Task item -
Would you reproduce exactly the lines below from the one holding "You are a GUI" through the one holding "Task: Open the Protection section in sidebar", inclusive, and no others?

Records shown -
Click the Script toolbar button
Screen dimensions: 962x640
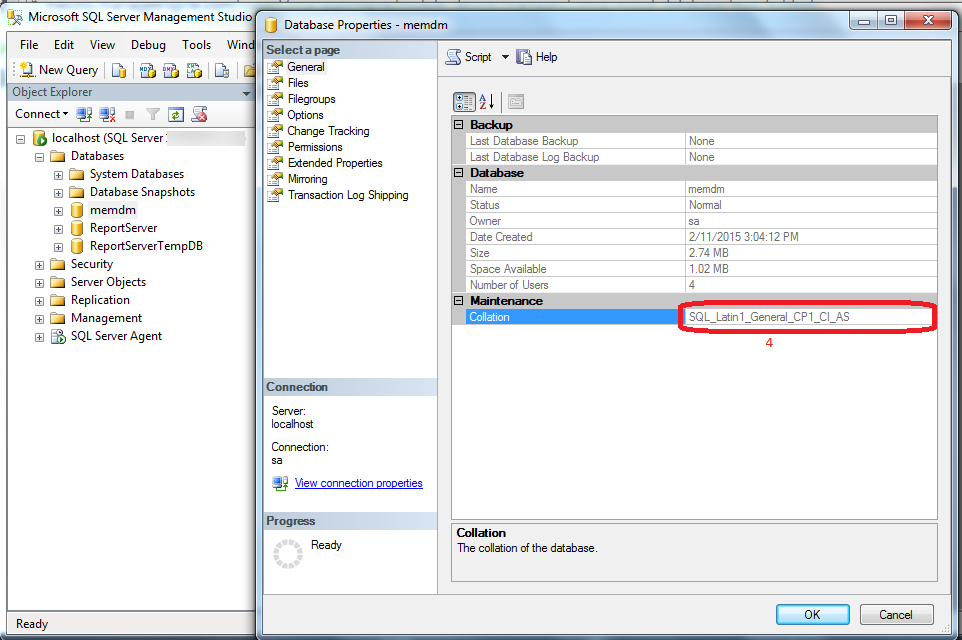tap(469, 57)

--

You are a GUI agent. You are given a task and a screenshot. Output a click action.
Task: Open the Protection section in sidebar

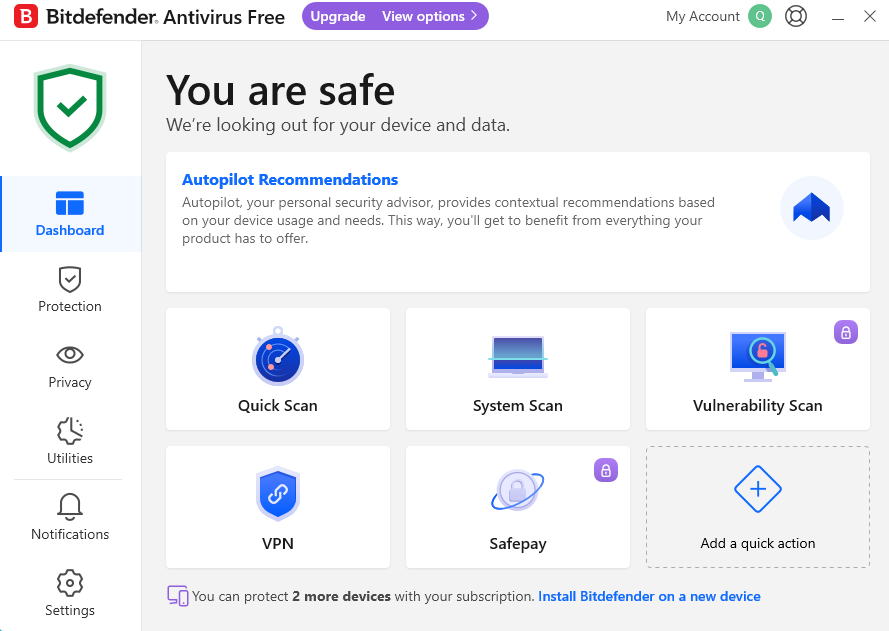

Task solution -
You are a GUI agent. You are given a task and a screenshot. Output a click action.
Task: Open the Protection section in sidebar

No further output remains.